Coisa Mais Linda e A Cisterna foram gravadas ao mesmo tempo
Se gravar uma série já parece difícil, imagina se somado com a gravação simultânea de um filme. Foi exatamente o que Fernanda Vasconcellos fez ao filmar Coisa Mais Linda e A Cisterna em 2019, antes da pandemia de coronavírus. Com duas personagens totalmente diferentes, desde a personalidade até mesmo ao recorte temporal em que vivem em ambos os enredos, a atriz precisou se adaptar para fazer a dinâmica funcionar. Ao AdoroCinema, ela refletiu sobre as diferenças entre Lígia e Lorena.
“Eu estava gravando Coisa Mais Linda ao mesmo tempo que A Cisterna. Inclusive, tive que tomar bastante cuidado com o tamanho do cabelo, porque um não podia atrapalhar o outro. O que eu aprendi fazendo as duas personagens ao mesmo tempo foi o respeito com a minha profissão e o quão delicado é o nosso trabalho. Lembro que fiquei muito sensível nessa fase, por estar tocando duas pessoas tão importantes.
O que me chamava muita atenção é que a Lígia estava buscando ser ela mesma, estava em um movimento de vida, tentando dar um passo a frente, em busca de quem ela era. E quando eu voltava para Lorena, ela estava na incerteza se ia sobreviver, se voltaria a ver a filha e a mãe. Ela estava em uma insegurança na vida, enquanto a Lígia procurava um recomeço.”
Sucateamento e falta de incentivo ao cinema nacional
Com o recente incêndio na Cinemateca Brasileira, maior acervo de filmes na América Latina, além de tentativas de censura ao cinema nacional nos dois últimos anos, o nosso audiovisual vem sendo ameaçado constantemente. E, além de constar como uma perda irreparável para o Brasil, também afeta a classe artística e todas as pessoas que dependem do cinema para sobreviver. Durante a conversa, Fernanda Vasconcellos pontuou a importância do investimento em arte e cultura.
“A classe artística é afetada com o desemprego.
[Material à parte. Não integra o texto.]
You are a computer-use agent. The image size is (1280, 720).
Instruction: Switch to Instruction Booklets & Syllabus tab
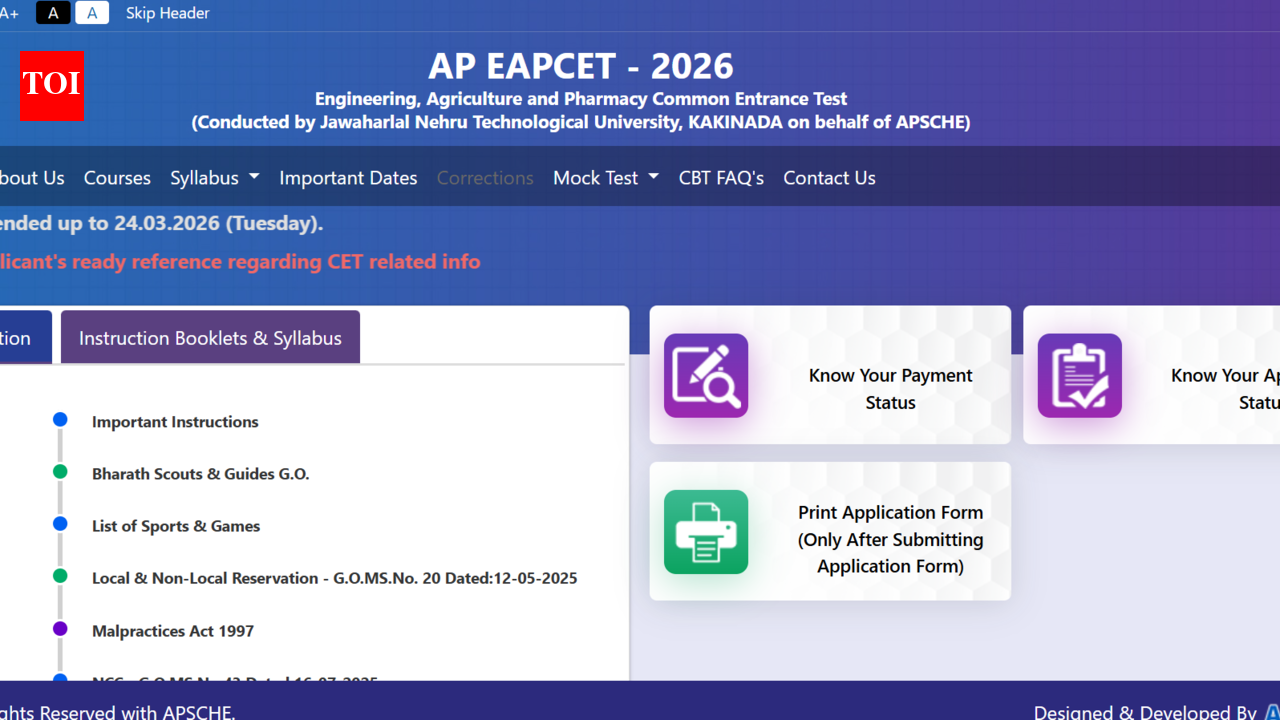210,338
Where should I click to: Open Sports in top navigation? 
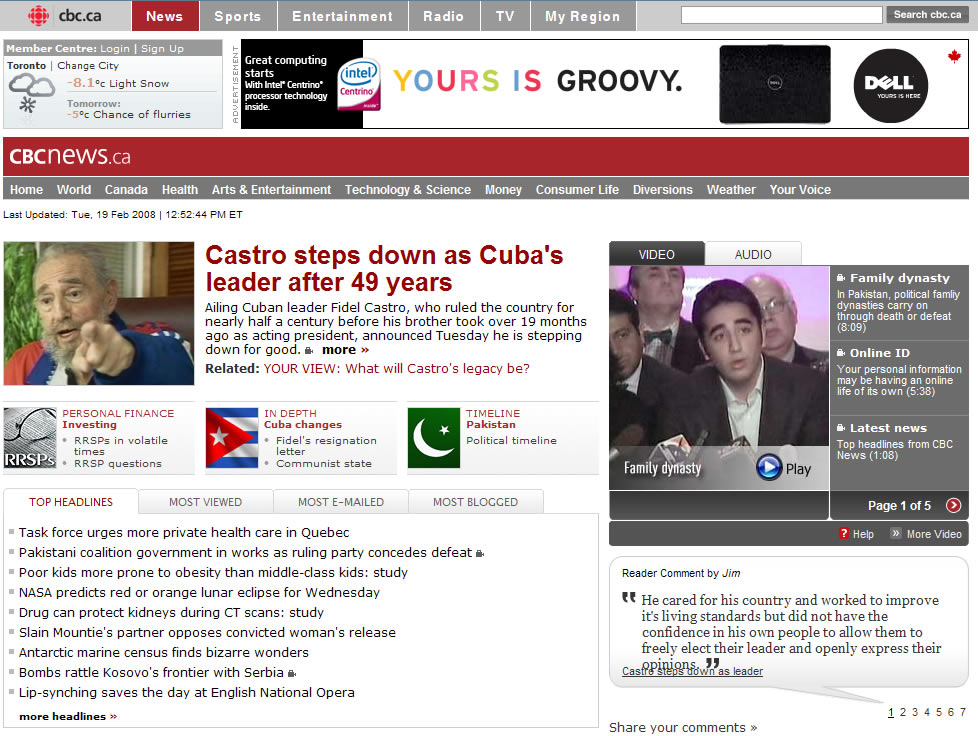click(x=237, y=16)
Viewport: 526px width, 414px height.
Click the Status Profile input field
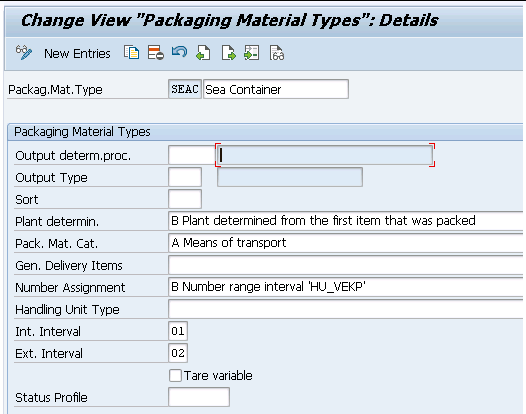click(x=199, y=397)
A gente fica vulnerável, porque várias pessoas precisam do emprego para pagar suas contas e o trabalho vai ficando escasso. E um país sem cultura, é um país que não existe. Se você não produz cultura e não fala dos seus, você não conta a história do seu país. O governo precisa investir na cultura, levando a sério e dando o devido valor que esses profissionais merecem. É um trabalho muito sério, muitas famílias dependem dele.”
Em meio a dificuldades no cinema nacional e a pandemia que impossibilitou ou atrasou diversos lançamentos audiovisuais, A Cisterna estreia em VOD, nas plataformas iTunes, Now, Google Play, Vivo e Oi, e marca presença no festival internacional de Nova York. Honrada pela conquista, a atriz comemorou: “Expandir o meu trabalho sempre foi a minha maior vontade, para que as pessoas pudessem ver a nossa cultura, falar sobre o nosso povo. Eu me sinto muito feliz e prestigiada. Quanto mais pessoas tiverem acesso aos nossos filmes, melhor vai ser. A gente faz o filme para ser visto, ser colocado nas salas de cinema, não para ficar na gaveta. E para isso, precisamos de incentivo.”